Underwater photography is a balancing act of patience, awareness and readiness, not to mention the “minor” details of hauling a huge housing around while managing buoyancy, current, depth, air supply, divers, etc. When an elusive mantis shrimp (Odontodactylus scyllarus) pops up for a few seconds from a coral crevasse, one has to be quick.
In addition to its beautiful mass of well-developed eggs, this shrimp shows a hint of the “ribbon” in which they are laid. The shrimp folds these layers and masterfully tucks them underneath its body. Seeing this ribbon was a first for me and a special moment in our tropical seas.
This was taken at a bear rescue center called Fortress of the Bear in Sitka, Alaska. I was shooting from a catwalk above the bears looking down into a spacious enclosure. These bears were in a pond. I added painterly effects later.
It is a simple life for an iceberg in Jokulsarlon Glacier Lagoon, Iceland. It is born from a nearby glacier, and slowly gets pushed out to sea, only to find its way back home to retire on the same black sandy beach from where it came. On this morning, the sun rose underneath a layer of clouds, with the sunlight shining through the icebergs and illuminating the different colors and shapes. I waited for the waves to approach to show the motion of the water, and the arrival of the icebergs.
Early spring in my local Northern Virginia wetlands park is a great time to shoot these territorial male Red-winged Blackbirds. At first light, the displaying birds are backlit and, if it is cold enough and bright enough, you can see the breath of the singing bird. The problem is a black moving subject, backlit, in low light, so there is always a tradeoff between shutter speed and ISO. For me, there is a lot of trial and error involved. The good news is that the blackbirds are relentless in defending their territory. For the 15-20 minutes that the light is perfect, there are usually multiple photo ops.
In late January, on the way from Denver to Yellowstone National Park, some friends and I stopped in Jackson Hole for the night. Driving up the east side of the National Elk Refuge just out of town we came across a herd of 30 – 40 bighorn sheep. In late afternoon diffused light I found these four rams about to do some head-butting. Quickly setting up my new 600mm lens on my tripod I was able to grab a few frames before two of them separated and began jousting. The other two went back to grazing.

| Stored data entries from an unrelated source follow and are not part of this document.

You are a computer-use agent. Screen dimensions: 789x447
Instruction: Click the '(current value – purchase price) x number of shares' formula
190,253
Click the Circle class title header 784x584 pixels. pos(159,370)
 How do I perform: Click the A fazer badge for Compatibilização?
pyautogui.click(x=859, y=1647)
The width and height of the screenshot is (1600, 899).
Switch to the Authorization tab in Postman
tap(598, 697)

An urban prairie dog colony near downtown Fort Collins was scheduled for relocation. Construction of new apartments had begun. I knew an excavator would be coming to dig up part of the colony. I drove to the site every day to check on the excavator because I wanted to make a picture of a prairie dog with the excavator in the background to tell the story of development and urban prairie dogs. Finally, the excavator was in the perfect spot. I identified a burrow, set out my camera with a remote trigger, and waited until a prairie dog stood on that burrow.

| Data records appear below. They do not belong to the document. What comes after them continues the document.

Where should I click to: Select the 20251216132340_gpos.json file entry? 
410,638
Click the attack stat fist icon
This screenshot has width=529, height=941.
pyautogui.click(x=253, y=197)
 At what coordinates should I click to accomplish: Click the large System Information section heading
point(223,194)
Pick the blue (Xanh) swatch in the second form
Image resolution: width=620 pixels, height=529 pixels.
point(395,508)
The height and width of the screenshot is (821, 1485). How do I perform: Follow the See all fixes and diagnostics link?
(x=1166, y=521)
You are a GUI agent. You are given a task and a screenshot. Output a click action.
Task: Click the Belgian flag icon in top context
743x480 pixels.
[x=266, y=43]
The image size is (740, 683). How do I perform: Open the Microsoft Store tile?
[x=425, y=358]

I was on a trip to Belize to photograph insects and other arthropods in the rainforest. This beetle had flown in and landed by a light near where I was staying. Due to the high humidity, I was having problems with lens fogging. The dark background is the blackness of the rainforest at night. I was using a diffused macro flash to shoot. I set up a flash behind the beetle to separate it from the dark background. After a couple of shots, the beetle decided to take flight. I was able to get the photo of it as the beetle got ready to takeoff.

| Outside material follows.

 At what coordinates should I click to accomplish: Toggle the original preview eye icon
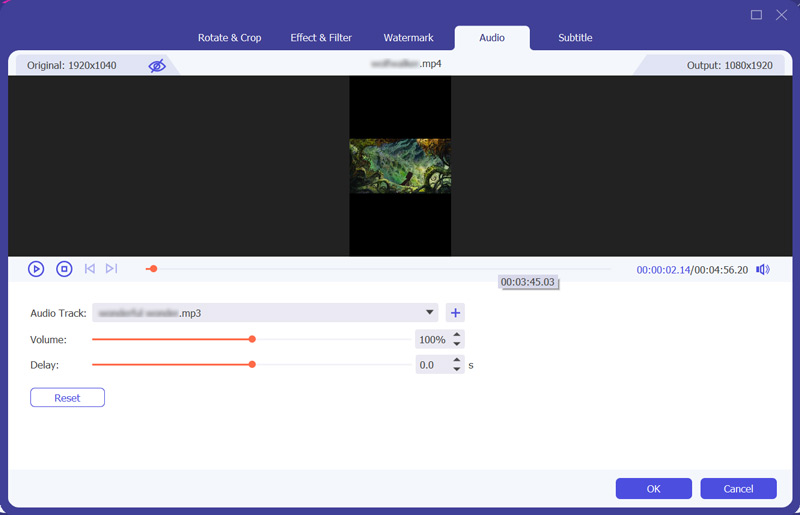[157, 66]
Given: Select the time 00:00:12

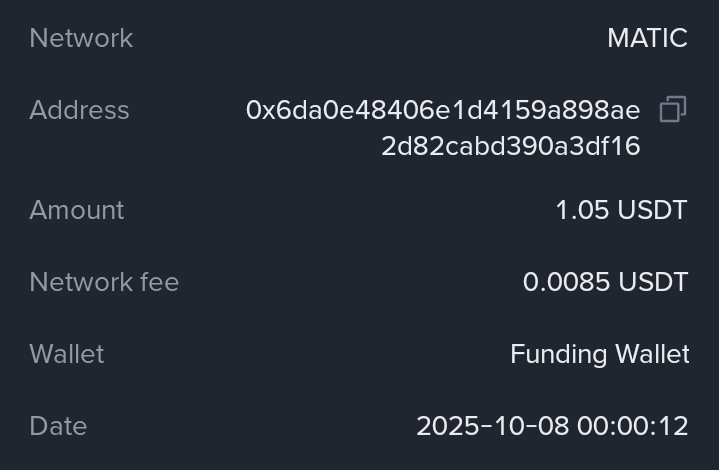Looking at the screenshot, I should click(633, 426).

Great Blue Herons don’t usually visit our small Wisconsin Lake, so this was a pleasant surprise. It was early morning as I take my usual kayak ride on the lookout for nature’s wonders. As I came around the bend, there he was, standing tall and proud amongst the reeds. He stood still as a statue as I positioned myself according to the light, determined appropriate camera settings, and captured the shot. My concern was to get a well-focused, close shot without disturbing him and with a zoom lens and crop sensor, I was able to accomplish this.
As Halldór Jónsson would say “The greatest artist of all is nature itself” I’ve been going to Iceland for the past several years photographing all its wonderful natural landscape. This is the first time photographing Iceland from the air and WOW what an unbelievable experience. But ,like anything worth doing, it does take preparation and good timing. Going in the summer gives you the best opportunities and hiring a skilled pilot with immense knowledge of the area is a must. I was fortunate to have a friend in Iceland who recommended Halldór Jónsson of Your Private Pilot and I highly recommend him for Iceland aerials.
This photo shows the food exchange between a parent and a juvenile white-tailed kite. Their nest was on a tree at the parking lot of a local park. After photographing and observing their daily behavior for many days, I had a good educated guess of where such exchanges might happen. When this juvenile fledged, it performed one of its very first food exchanges right in front of my position, giving me almost full frame shots, resulting in a great amount of details in the photos.